The Trump administration’s stances on NATO spending, Iran, Chinese technology and a new Russian-German pipeline are meant to defend hard-won freedoms, U.S. Secretary of State Mike Pompeo said Friday in Berlin.
Using an address to commemorate the fall of the Berlin Wall and the end of Communist hegemony in Eastern Europe, he stressed the need for allied democracies to work together with the U.S. and fight in the name of freedom.
Pompeo’s address was titled “The Lessons of 1989: Freedom and Our Future.” He said 30 years after East and West Germany were reunited, authoritarianism is once again rising and it must be challenged by the free world:
Citing Russia’s actions in Ukraine and China’s crackdown on dissidents, he says “we must recognize that free nations are in a competition of values with unfree nations.”

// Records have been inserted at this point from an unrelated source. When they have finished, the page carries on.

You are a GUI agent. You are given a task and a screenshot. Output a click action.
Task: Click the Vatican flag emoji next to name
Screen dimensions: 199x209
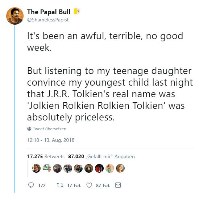pyautogui.click(x=77, y=11)
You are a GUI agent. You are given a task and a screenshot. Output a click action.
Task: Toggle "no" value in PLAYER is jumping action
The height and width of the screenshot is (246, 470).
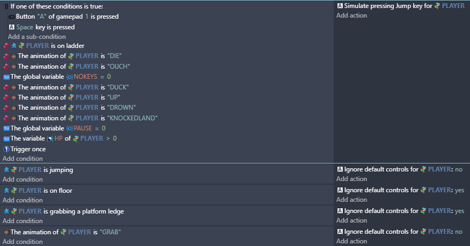pos(459,169)
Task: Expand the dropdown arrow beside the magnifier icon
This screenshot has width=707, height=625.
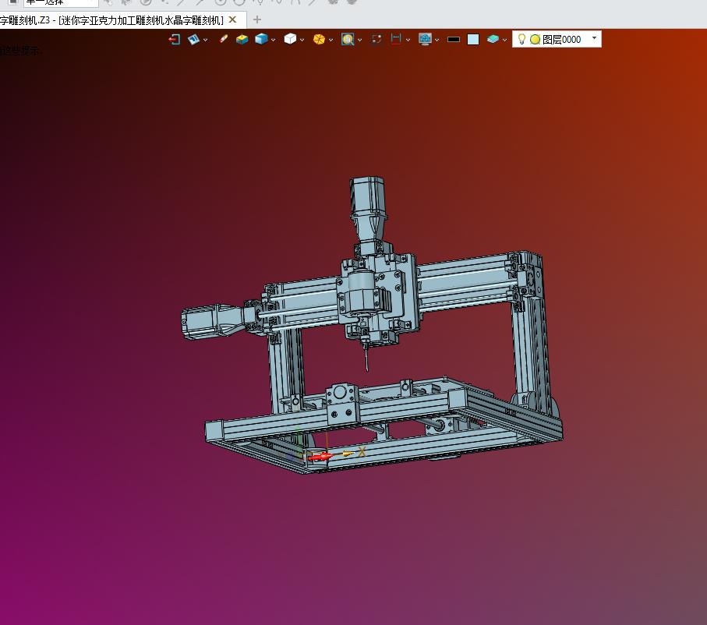Action: tap(359, 40)
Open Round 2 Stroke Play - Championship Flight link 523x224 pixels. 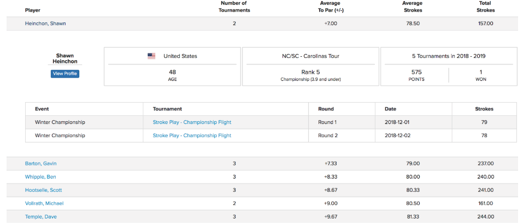click(192, 135)
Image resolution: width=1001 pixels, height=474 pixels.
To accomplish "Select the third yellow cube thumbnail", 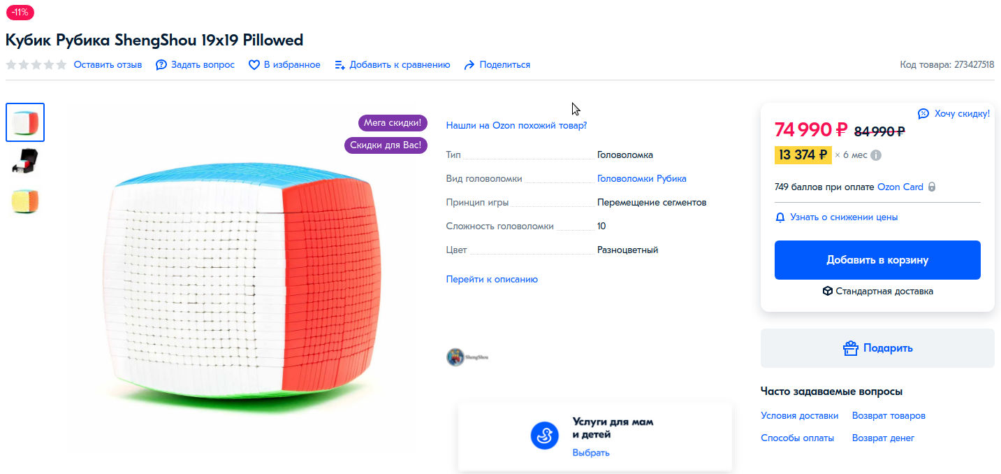I will [x=25, y=201].
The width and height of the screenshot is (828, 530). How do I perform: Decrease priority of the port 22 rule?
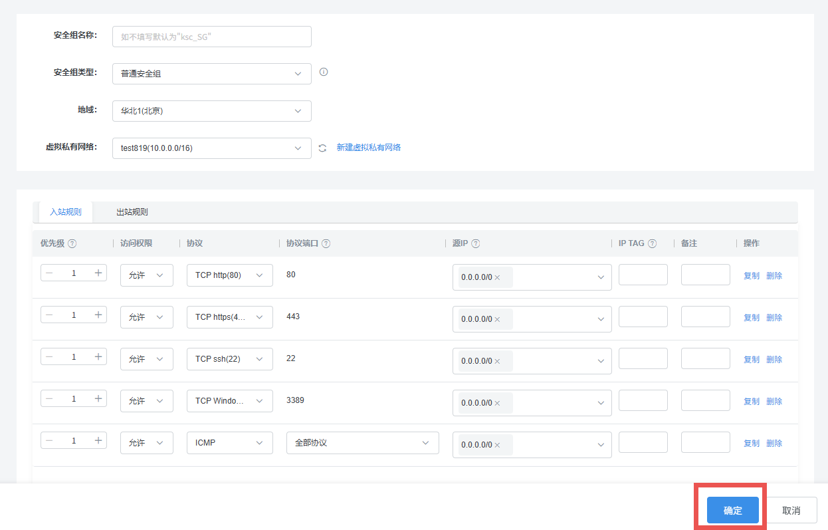(x=49, y=357)
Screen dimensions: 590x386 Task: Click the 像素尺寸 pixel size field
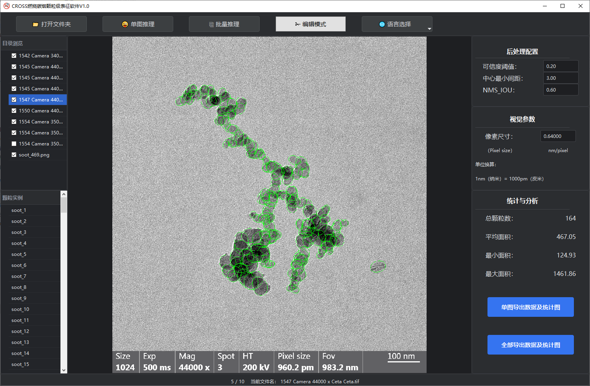coord(558,136)
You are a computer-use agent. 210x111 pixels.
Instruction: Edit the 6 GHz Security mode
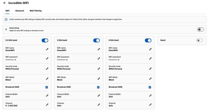click(x=150, y=68)
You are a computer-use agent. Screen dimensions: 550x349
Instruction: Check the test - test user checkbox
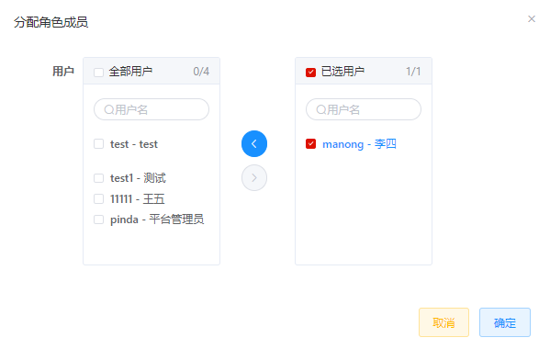point(98,144)
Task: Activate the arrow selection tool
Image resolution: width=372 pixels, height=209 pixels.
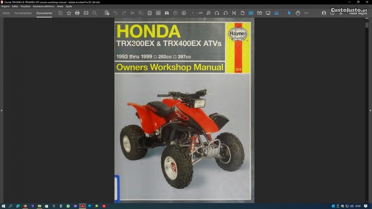Action: click(290, 13)
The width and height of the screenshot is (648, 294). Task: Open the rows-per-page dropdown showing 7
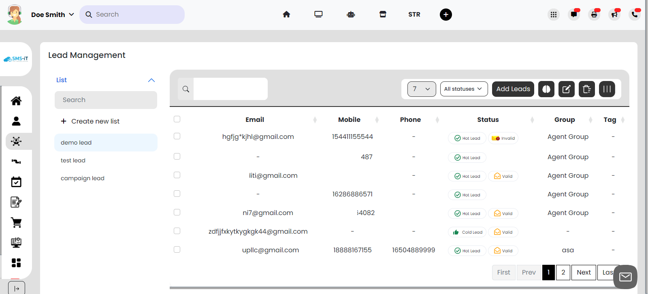pos(421,89)
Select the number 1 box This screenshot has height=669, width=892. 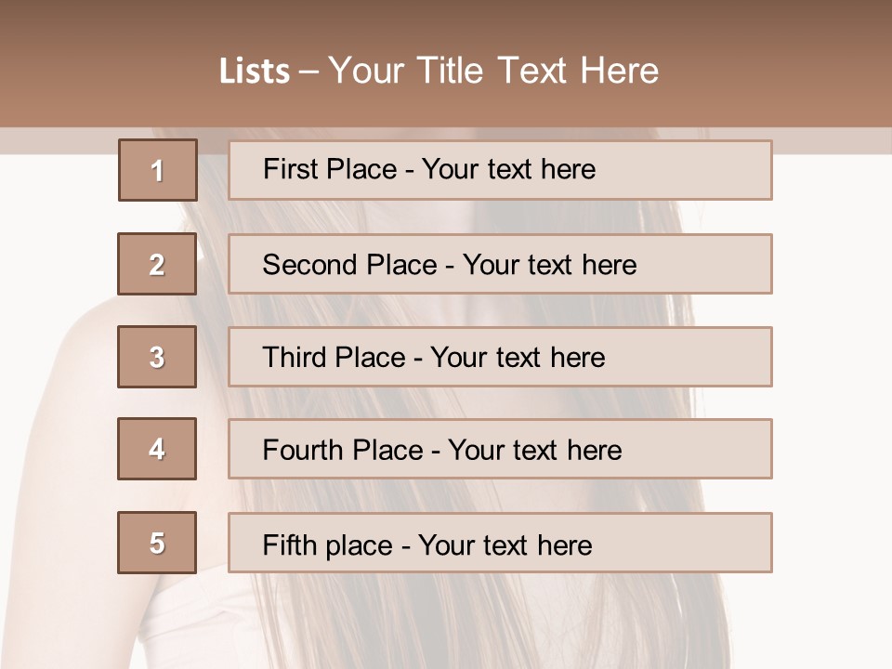point(158,170)
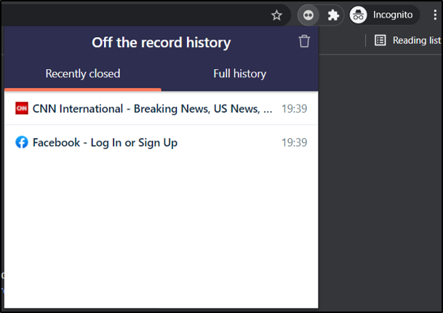Image resolution: width=443 pixels, height=313 pixels.
Task: Open the Extensions puzzle icon
Action: (x=333, y=15)
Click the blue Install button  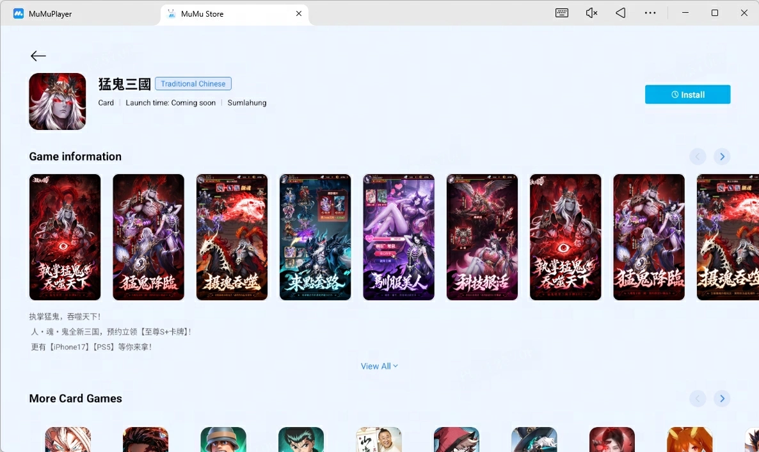(x=687, y=95)
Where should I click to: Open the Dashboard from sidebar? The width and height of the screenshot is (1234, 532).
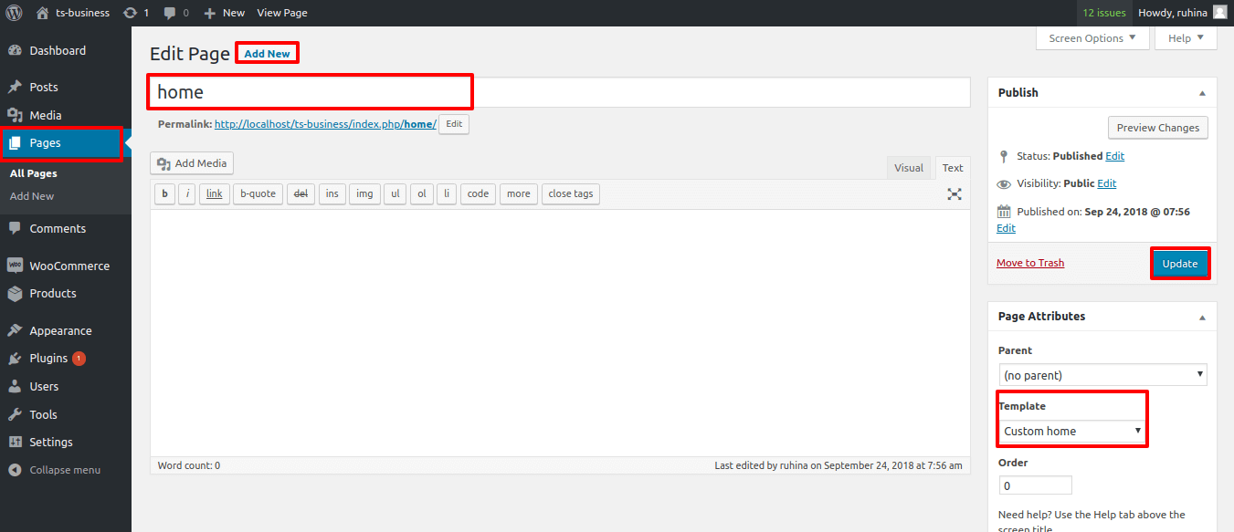57,51
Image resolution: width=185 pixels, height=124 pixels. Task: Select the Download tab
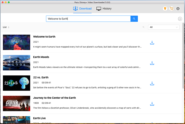point(82,9)

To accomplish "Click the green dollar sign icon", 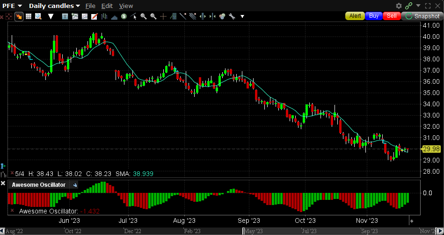I will (x=124, y=16).
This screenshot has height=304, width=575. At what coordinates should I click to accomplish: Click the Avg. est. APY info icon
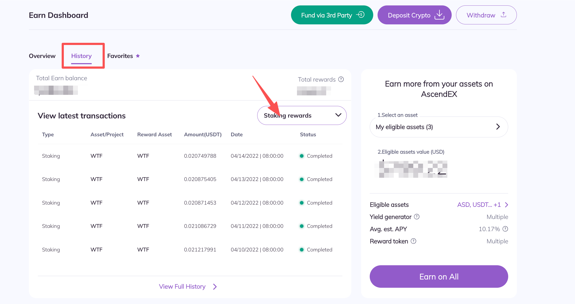point(505,229)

He says that’s why the U.S. has opposed the Nord Stream 2 pipeline, raised pressure on Iran, warned of Chinese 5G network developments and urged NATO countries to increase defense spending rather than always relying on the U.S. to underpin Europe with money and firepower.
He says: “If we don’t lead, who will?”
Pompeo spoke the day after Emmanuel Macron claimed NATO is suffering a “brain death” and Europe can no longer depend on the U.S. to defend her.
Macron Calls for ‘Real European Army’ to Protect EU from U.S. https://t.co/IvAUcuY9RU
— Breitbart London (@BreitbartLondon) November 6, 2018
In an interview with The Economist published Thursday, the French president said: “What we are currently experiencing is the brain death of NATO.”
Asked whether he believed in members’ commitment to Article Five — where if one North Atlantic Treaty Organization (NATO) member is attacked, the others will defend it — Mr Macron said: “I don’t know, but what will Article Five mean tomorrow?”